| REQUIREMENT A |
In the passage about Thurmont's English-only law, what kind of federal program does Mayor Burns want his police chief to apply for?
| REQUIREMENT B |
Write the next part of the passage about Thurmont's English-only law, beginning after its final sentence.

But it’s been suggested that the mayor’s goal is not simply to force Thurmont’s English speakers to use their language. Instead, it’s a measure designed to support the town’s anti-terrorism efforts. For along with the English-only law, Mayor Burns wants his police chief to apply for a federal program that trains municipal law enforcement officers to identify and deport illegal aliens.
Burns hasn’t actually ordered the police to stop and frisk anyone speaking a foreign language on the city’s streets – after all, that could discourage the town’s high school foreign language teachers from assigning homework, and it could keep the town’s teenagers out of the local Taco Bell. But a municipal language barrier is both easier and cheaper to erect than an electrified fence, and it could prove just as effective in enforcing Thurmont’s linguistic purity.

| INFORMATION SHOWN |
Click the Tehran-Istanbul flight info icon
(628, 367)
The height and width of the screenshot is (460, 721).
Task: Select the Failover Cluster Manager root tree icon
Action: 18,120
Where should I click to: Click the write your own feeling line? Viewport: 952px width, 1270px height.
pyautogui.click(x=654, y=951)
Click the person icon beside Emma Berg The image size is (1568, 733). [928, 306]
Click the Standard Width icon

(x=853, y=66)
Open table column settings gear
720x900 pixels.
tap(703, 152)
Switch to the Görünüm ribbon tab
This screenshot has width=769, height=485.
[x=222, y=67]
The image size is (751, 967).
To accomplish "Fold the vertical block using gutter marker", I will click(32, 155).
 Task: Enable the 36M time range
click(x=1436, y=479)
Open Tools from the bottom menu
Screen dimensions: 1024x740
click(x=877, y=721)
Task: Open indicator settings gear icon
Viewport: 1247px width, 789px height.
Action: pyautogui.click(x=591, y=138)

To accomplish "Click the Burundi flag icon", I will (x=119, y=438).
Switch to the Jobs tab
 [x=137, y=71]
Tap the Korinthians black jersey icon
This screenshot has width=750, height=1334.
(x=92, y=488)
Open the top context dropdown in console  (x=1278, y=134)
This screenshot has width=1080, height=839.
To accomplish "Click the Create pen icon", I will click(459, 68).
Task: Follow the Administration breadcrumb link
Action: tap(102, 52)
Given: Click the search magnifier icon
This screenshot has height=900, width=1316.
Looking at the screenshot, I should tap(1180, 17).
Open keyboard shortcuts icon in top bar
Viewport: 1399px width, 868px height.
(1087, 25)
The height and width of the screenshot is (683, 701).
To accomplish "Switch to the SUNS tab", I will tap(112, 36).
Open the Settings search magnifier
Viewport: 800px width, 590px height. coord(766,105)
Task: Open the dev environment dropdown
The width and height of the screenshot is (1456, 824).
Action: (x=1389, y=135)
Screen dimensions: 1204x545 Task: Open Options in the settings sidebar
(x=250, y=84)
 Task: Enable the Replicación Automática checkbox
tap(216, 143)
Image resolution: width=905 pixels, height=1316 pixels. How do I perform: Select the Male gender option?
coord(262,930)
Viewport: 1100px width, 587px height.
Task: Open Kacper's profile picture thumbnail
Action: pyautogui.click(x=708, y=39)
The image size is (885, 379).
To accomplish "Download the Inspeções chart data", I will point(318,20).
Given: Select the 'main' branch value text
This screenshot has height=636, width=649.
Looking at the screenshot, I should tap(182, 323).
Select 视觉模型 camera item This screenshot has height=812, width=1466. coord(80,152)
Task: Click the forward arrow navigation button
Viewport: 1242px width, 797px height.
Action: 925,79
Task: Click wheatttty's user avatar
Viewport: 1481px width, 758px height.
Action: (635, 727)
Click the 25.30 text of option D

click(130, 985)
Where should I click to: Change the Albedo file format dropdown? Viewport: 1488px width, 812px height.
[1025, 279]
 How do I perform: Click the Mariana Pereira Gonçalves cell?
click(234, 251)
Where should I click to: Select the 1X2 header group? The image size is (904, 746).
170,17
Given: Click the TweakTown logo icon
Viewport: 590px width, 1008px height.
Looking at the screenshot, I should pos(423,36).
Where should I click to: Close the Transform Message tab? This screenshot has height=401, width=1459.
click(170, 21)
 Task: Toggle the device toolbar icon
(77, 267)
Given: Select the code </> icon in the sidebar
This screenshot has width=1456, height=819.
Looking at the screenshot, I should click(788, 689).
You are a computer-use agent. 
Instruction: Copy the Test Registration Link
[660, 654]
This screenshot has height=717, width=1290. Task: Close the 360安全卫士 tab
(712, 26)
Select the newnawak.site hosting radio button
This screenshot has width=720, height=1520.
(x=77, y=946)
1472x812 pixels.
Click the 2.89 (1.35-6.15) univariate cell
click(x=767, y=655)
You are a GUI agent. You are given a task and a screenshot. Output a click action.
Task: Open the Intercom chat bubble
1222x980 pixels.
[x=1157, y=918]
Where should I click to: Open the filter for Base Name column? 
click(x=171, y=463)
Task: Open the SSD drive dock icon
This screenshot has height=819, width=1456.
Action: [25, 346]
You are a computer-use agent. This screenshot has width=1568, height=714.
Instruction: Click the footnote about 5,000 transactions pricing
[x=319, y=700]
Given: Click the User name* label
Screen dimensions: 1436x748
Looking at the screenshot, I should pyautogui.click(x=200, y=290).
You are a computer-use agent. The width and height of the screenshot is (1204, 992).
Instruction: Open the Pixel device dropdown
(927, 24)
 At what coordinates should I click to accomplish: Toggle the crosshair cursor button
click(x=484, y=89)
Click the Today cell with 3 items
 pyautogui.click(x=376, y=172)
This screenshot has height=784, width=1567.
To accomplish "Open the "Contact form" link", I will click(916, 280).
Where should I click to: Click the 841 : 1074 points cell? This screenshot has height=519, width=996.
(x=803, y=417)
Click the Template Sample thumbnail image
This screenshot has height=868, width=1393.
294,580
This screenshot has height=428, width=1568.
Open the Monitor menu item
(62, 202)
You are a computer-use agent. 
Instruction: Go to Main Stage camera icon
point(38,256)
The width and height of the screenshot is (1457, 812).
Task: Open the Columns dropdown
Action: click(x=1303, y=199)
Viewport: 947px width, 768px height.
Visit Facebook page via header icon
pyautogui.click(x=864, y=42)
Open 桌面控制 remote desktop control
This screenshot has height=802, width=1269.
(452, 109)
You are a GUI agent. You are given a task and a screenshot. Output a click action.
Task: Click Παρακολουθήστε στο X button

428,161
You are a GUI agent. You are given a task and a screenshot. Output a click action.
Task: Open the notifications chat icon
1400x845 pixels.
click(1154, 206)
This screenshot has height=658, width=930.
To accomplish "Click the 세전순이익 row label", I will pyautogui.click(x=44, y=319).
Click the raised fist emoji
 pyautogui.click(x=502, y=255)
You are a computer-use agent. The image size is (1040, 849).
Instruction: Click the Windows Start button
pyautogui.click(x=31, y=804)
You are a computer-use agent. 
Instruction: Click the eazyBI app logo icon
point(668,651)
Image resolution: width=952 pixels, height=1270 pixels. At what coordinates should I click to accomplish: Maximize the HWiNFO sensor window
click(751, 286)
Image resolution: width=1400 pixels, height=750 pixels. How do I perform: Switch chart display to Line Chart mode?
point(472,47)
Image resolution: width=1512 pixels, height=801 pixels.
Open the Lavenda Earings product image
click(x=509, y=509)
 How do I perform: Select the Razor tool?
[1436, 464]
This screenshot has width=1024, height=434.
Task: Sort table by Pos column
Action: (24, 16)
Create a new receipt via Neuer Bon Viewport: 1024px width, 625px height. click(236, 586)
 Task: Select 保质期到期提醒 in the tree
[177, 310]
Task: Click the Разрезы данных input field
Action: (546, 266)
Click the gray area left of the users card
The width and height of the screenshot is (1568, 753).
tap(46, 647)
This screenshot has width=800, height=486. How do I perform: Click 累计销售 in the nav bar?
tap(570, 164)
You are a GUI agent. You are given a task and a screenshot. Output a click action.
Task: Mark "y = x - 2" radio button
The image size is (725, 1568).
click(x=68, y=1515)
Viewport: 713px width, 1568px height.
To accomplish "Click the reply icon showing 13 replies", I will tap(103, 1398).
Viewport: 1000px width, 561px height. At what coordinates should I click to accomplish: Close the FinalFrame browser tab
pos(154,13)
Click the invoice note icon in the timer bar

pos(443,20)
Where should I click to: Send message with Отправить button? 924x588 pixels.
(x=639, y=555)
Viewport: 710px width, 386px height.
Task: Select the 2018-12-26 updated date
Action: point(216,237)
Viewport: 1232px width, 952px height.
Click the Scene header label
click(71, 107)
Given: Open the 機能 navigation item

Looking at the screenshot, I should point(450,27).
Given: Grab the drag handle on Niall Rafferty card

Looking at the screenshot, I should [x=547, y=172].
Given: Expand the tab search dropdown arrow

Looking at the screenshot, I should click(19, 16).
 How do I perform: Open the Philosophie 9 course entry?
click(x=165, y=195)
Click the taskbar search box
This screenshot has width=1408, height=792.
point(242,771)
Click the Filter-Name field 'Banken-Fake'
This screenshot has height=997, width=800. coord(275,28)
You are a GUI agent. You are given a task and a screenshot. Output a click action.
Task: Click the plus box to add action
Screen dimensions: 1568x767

| ANSWER A |
One that trains municipal law enforcement officers to identify and deport illegal aliens.

| ANSWER B |
No one seems to have pointed out to the mayor that without an English-only law, Thurmont remains an English-only enclave, so why fix what ain’t broke (if you’ll pardon my French)? After all, the United States and England have no official language laws, and these two nations are responsible for making English – not Klingon – the universal language that it is today.
Satellite view of Thurmont, MD, whose Taco Bell and Peking Palace proudly serve ethnic food entirely in English for municipal workers and other patrons who only speak English. After all, as the mayor of Thurmont put it, "It's the universal language."